SL-snRNA INTERACTIONS

Several approaches were used to reveal and validate potential base-pair interactions of snRNA-SL RNA essential to form the trans-spliceosome. In vivo UV cross-linking was used to identify snRNA that interact with the SL RNA by base pairing (22, 101, 102). A genetic approach was utilized to identify splicing defects in SL RNA due to its failure to interact with snRNAs. This analysis was followed by compensatory mutation in the snRNA interacting domain to suppress the splicing defect (108).
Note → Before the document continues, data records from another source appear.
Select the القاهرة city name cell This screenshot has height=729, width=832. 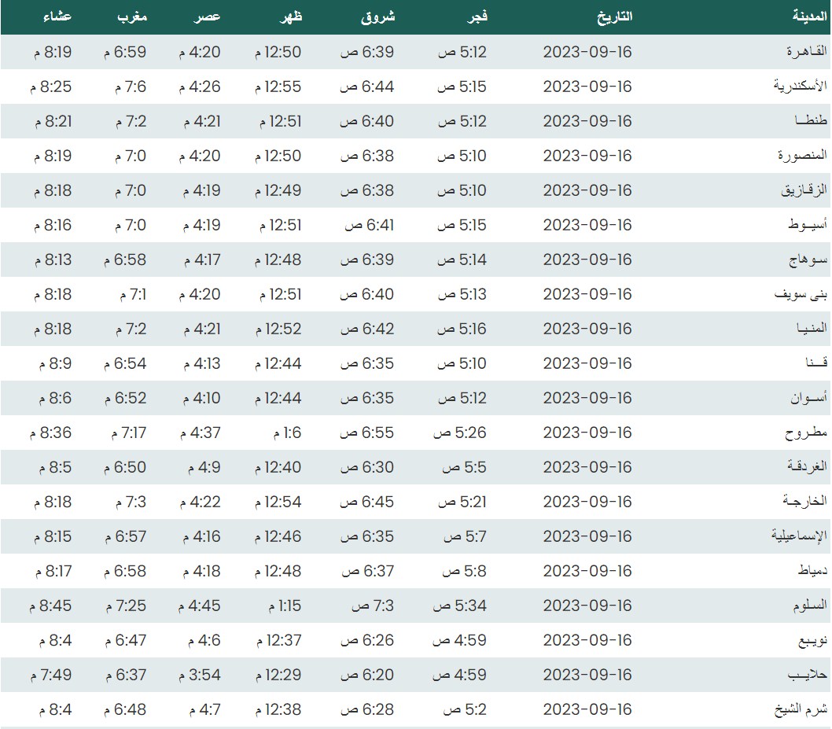click(807, 52)
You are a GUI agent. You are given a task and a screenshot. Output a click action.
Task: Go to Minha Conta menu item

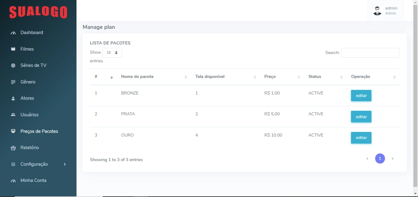[x=33, y=180]
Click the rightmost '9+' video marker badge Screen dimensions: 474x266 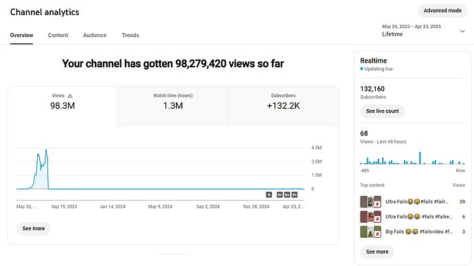pyautogui.click(x=295, y=195)
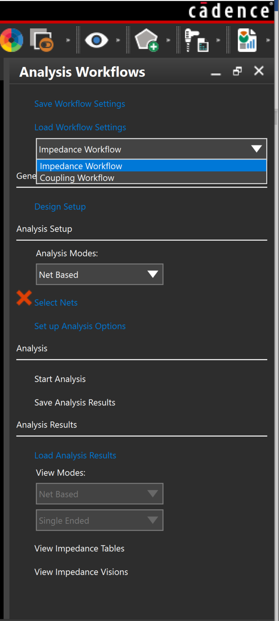
Task: Click the analysis chart report icon
Action: point(247,39)
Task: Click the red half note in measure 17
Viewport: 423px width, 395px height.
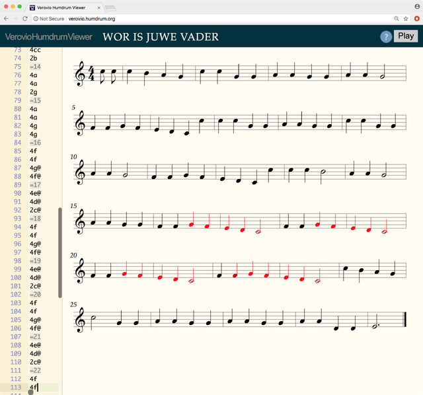Action: (258, 231)
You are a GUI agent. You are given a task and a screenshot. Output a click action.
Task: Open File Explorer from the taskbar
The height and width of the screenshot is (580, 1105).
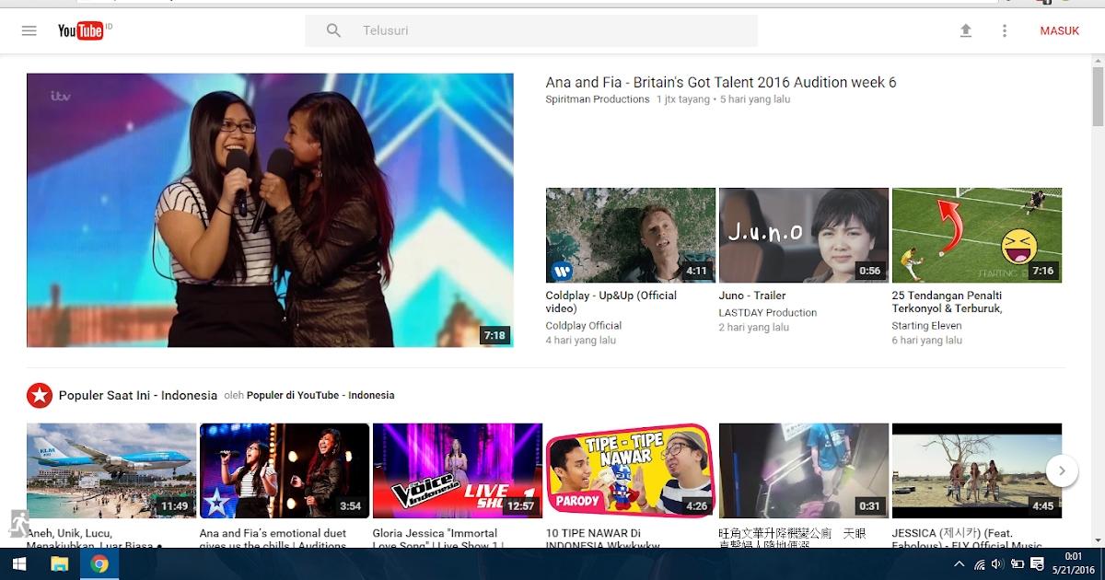pos(59,564)
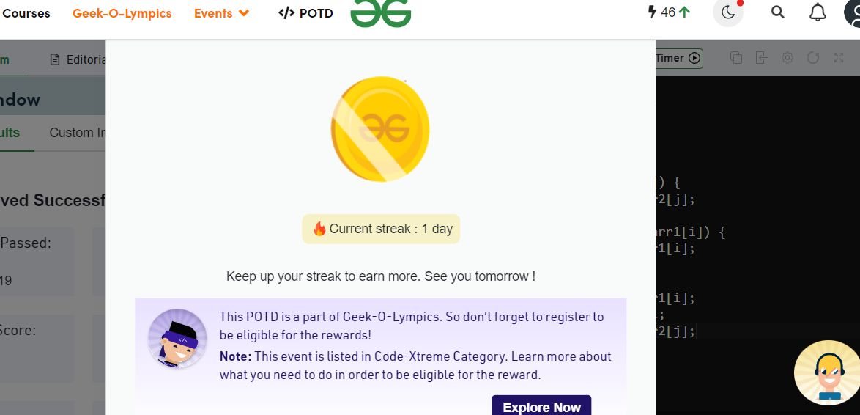Select the Custom Input tab
860x415 pixels.
(78, 132)
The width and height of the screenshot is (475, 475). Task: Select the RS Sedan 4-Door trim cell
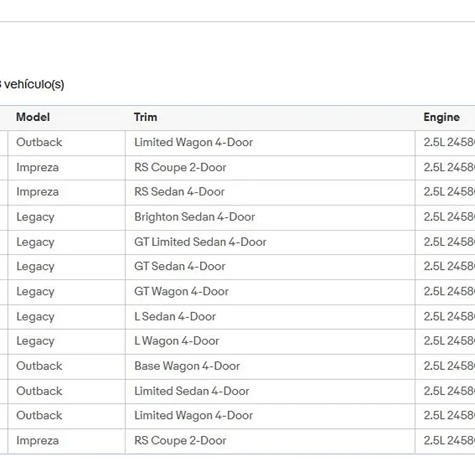coord(270,192)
In vivo cross-linking with the bifunctional reagent psoralen led to the identification of two small RNAs, termed SLA1 and SLA2, the U5 homologue (see previous sections). The base pairing suggested by the psoralen cross-linking of the T. brucei U5 RNA with the SL RNA enables alignment of these sequences in a manner exactly like that proposed for cis splicing (22, 107) (Fig. 3A). However, in L. collosoma, L. seymouri, and Crithidia spp., as opposed to T. brucei, the potential for base pairing is less extensive (7, 107) (Fig. 3B). To validate the interaction of the SL RNA with the U5 and U6 snRNA, mutations were introduced at positions −4, −1, +1, +4, +5, and +7/+8 of SL RNA. All mutants exhibited altered splicing phenotypes compared to the parental strain (108). Compensatory mutations were introduced in U5 and U6 and suppression was observed only for positions +5 and +7/+8 with U5 mutations and for position +5 also with a U6 mutation, supporting the existence of a base-pair interaction of U5 and U6 with the SL RNA (108). The failure of the other mutations to compensate for the defects suggests that other protein factor(s) interact with these key positions or that the mutations disrupted other essential inter or intramolecular base pairing. This genetic study supported a unique interaction between the U5 and the SL RNA intron region that resembles the interaction of U1 with the 5′ splice site. The trypanosome U5 may therefore function in trans splicing in locating the 5′ splice site, and this interaction is mediated by extensive base pairing with the intron region, a finding analogous to the interaction of U1 with the same domain. The striking difference in invariant loops between U5 snRNAs in the trypanosome and all other organisms is the presence of an A instead of a C at the second position of the loop. This change may reflect the need to preserve the base-pair interaction between position +2 of the intron and the second position of the U5 invariant loop, especially since this position is located exactly at the middle of the SL-U5 duplex.

FIG. 3.

FIG. 3.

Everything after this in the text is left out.